The survey clearly showed that over 60% of banks want alternatives to Visa and MasterCard’s authorisation and clearing services. Even banks that accept the inevitability of the international schemes winning the argument about the debit card brand do not want to become over reliant on these organisations by using them for interbank processing services as well.

The European Commission is also concerned about the lack of competition in the retail banking and cards industries. The Sector Enquiry into the EU’s retail banking industry published in January 2007 concluded, ‘several significant competition issues in the European payment cards market confirm the need for strong competition law enforcement in close cooperation with national competition authorities’. Vertical integration, including that between scheme and processor, is clearly on their agenda.

With this in mind, First Data made a series of proposals to the European Payments Council to ensure that a level playing field exists in cards processing as this is essential for SEPA. Among the proposals are:

  • Scheme-owned processors must have separate governance arrangements to guarantee their independence.
  • The finances of a scheme and its processor must be separate.
  • Critical processing information such as default interchange rates, BIN routing tables and card blacklists be available to all approved processors on equal terms.
  • Payment schemes should notify system changes to all processors at the same time.
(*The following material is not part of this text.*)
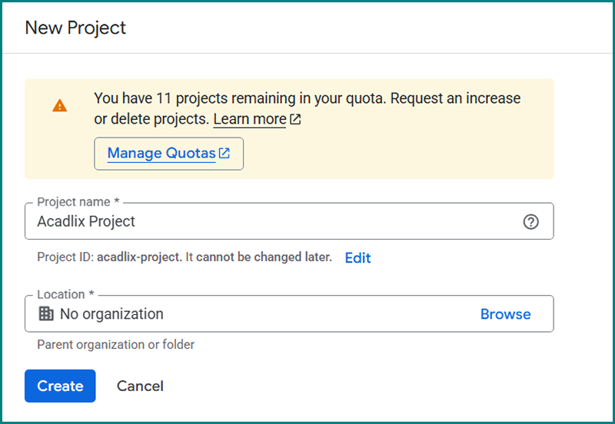Image resolution: width=615 pixels, height=424 pixels.
Task: Click into the Project name text field
Action: pos(308,221)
With this kind of framework in place, processors will feel confident about investing in the developing SEPA market and this will generate both the revenue generation and cost reduction benefits that are being looked for by European banks.

The Most Likely End Game

Banks have a three-year period to December 2010 to migrate from national to SEPA-only solutions. Whatever the end-game for the rival debit brands, the number of cards processors will fall significantly as a result of bank consolidation and the commercial pressures brought about by SEPA.

It is estimated by industry observers that in less than 10 years the number of processing companies in Europe will fall from the current level of over 70 to a maximum of 10 and possibly less. Scale will be crucial – organisations with less than five billion transactions annually will find it hard to survive. As a result, many European markets will no longer have national processing companies or clearing houses.
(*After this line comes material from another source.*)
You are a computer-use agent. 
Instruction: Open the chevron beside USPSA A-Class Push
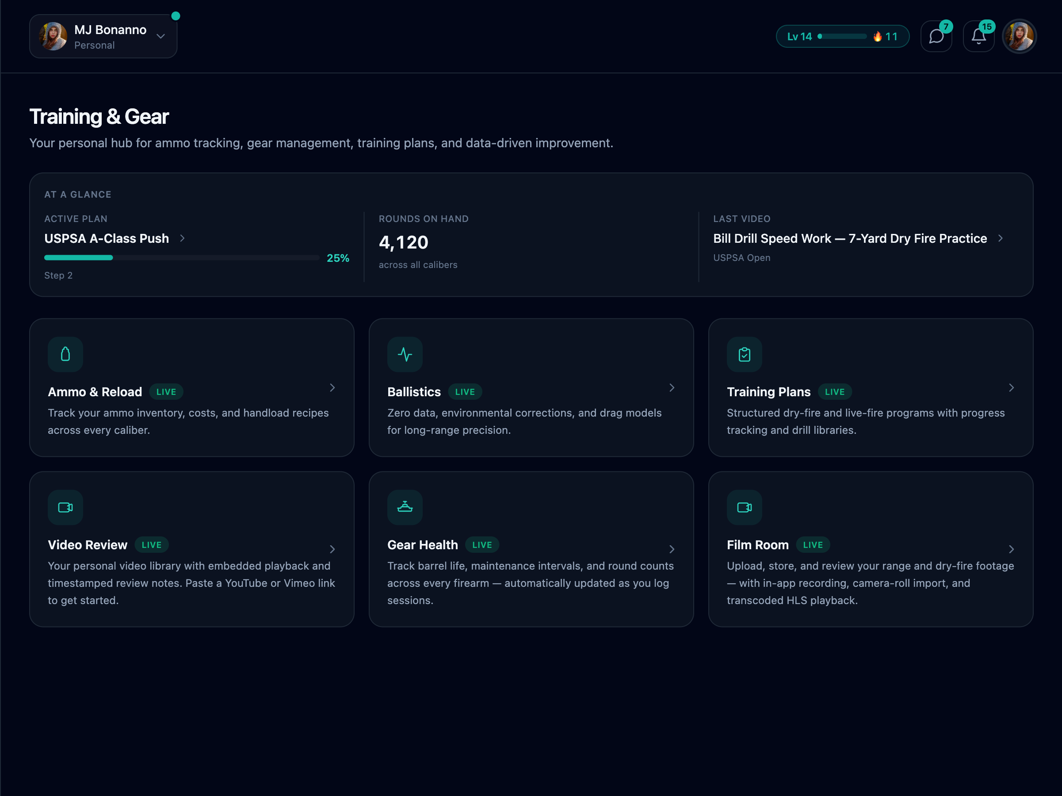tap(182, 238)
There will be substantial benefits, too. All commonly used standards will be in the public domain, opening up markets to more competition. And it will become increasingly difficult to protect a market through the use of technical standards. Also, economies of scale generated as a result of SEPA as well as standardised processing models will lead to a significant reduction in transaction charges. These changes will ultimately benefit all stakeholders – banks, merchants, and consumers.

However, there are still some major unknowns. For example, will ACH and card processing converge? Will major card schemes fully separate their processing? What approach will banks take towards their historic investment in processors? How will SEPA rules be further defined? Will a significant number of non-banks utilise their new freedoms from the PSD and become direct participants in payment schemes?

Whatever happens, SEPA will fundamentally change the European cards market in the next few years.